→ YOUR TASK:
Please print nothing but the lines from the one containing "You are a computer-use" to the final line below, exactly, and no pictures.

DATASET EXCERPTS START

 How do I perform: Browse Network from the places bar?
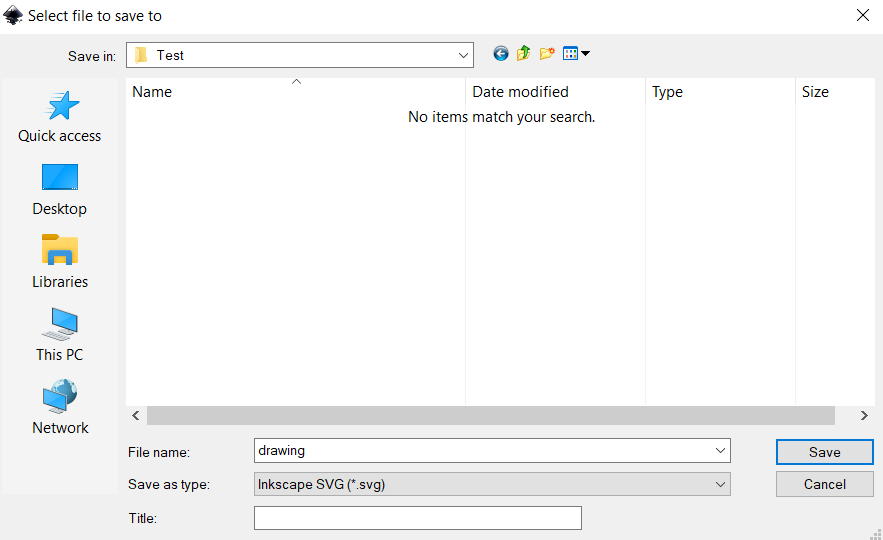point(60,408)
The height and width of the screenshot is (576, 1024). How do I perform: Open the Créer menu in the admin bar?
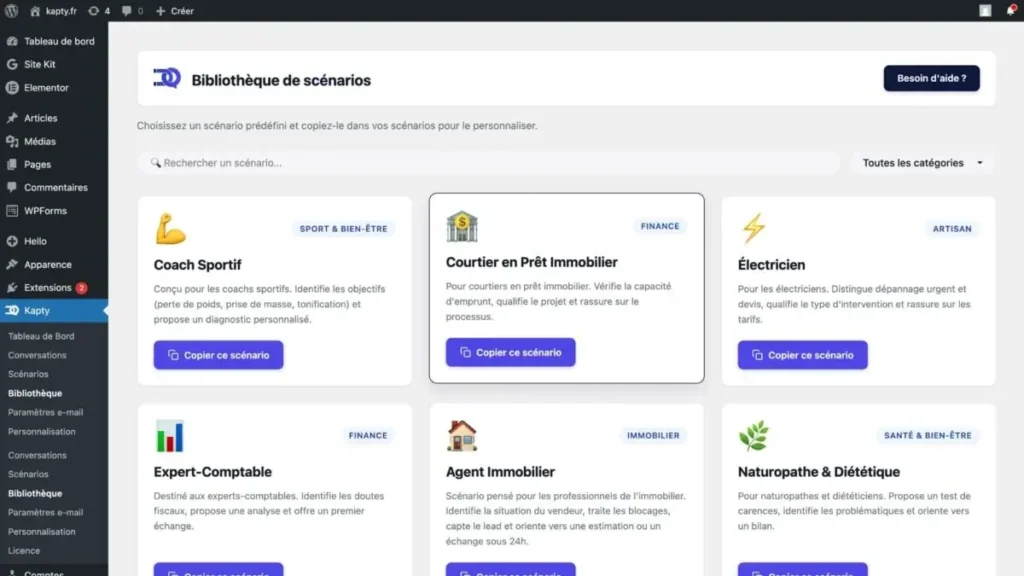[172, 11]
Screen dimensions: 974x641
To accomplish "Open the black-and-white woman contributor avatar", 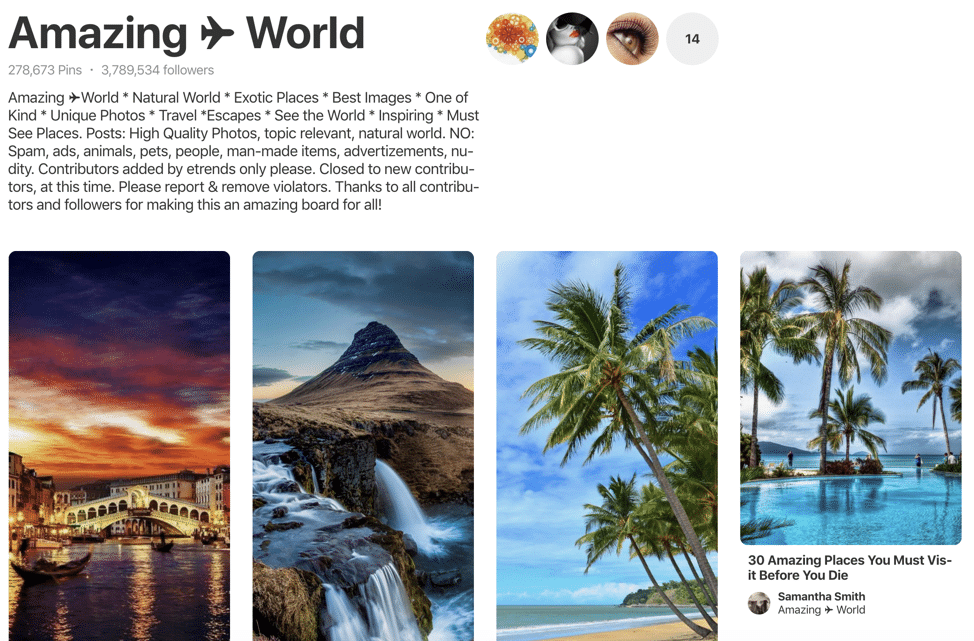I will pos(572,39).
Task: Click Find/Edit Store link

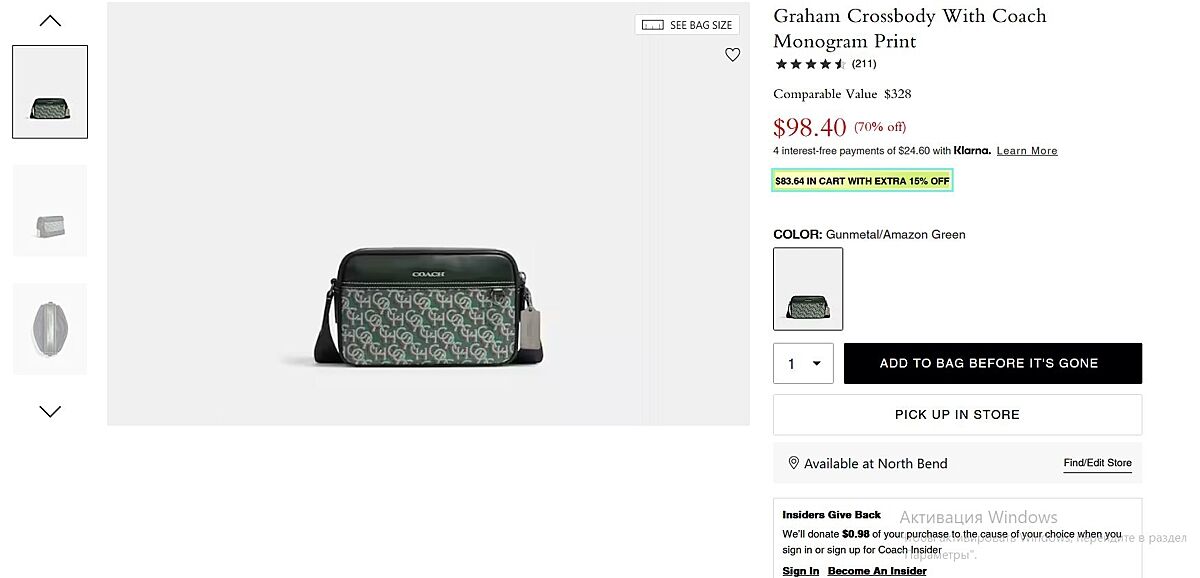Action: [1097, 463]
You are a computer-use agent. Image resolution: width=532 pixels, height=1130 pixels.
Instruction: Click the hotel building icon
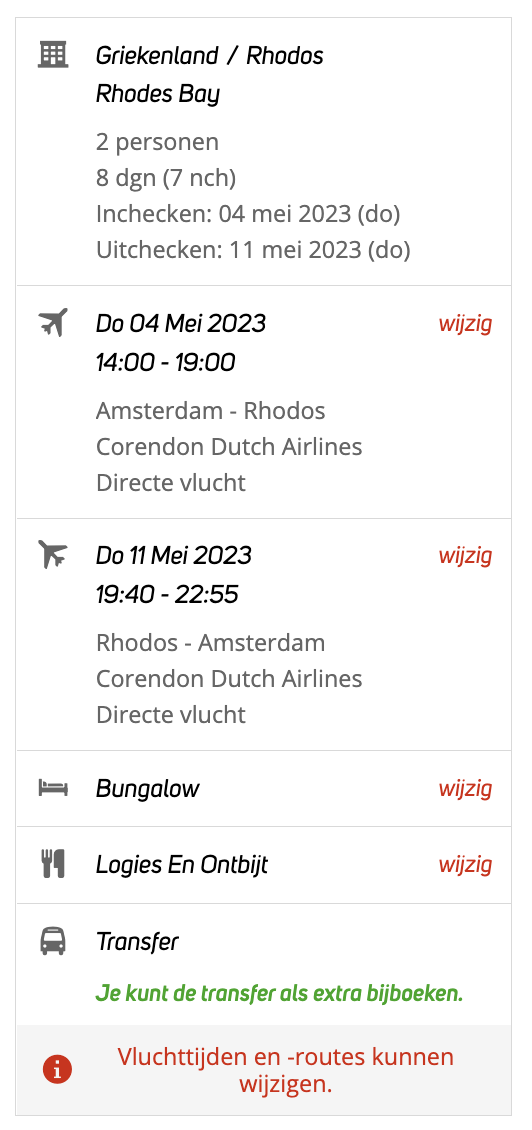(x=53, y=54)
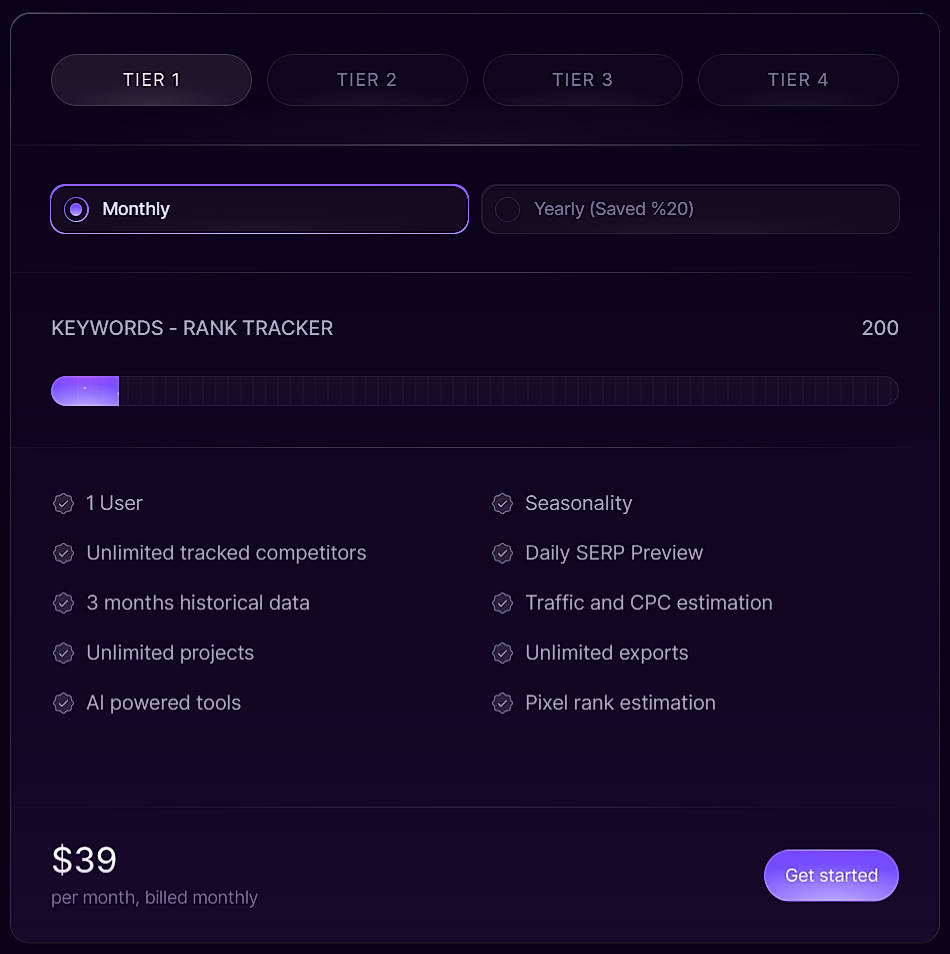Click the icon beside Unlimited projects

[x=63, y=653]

DATASET EXCERPTS END

→ RESPONSE BOX:
You are a computer-use agent. Image resolution: width=532 pixels, height=1130 pixels.
Instruction: Click the hotel building icon
(x=53, y=54)
Click the icon beside Unlimited projects

[x=63, y=653]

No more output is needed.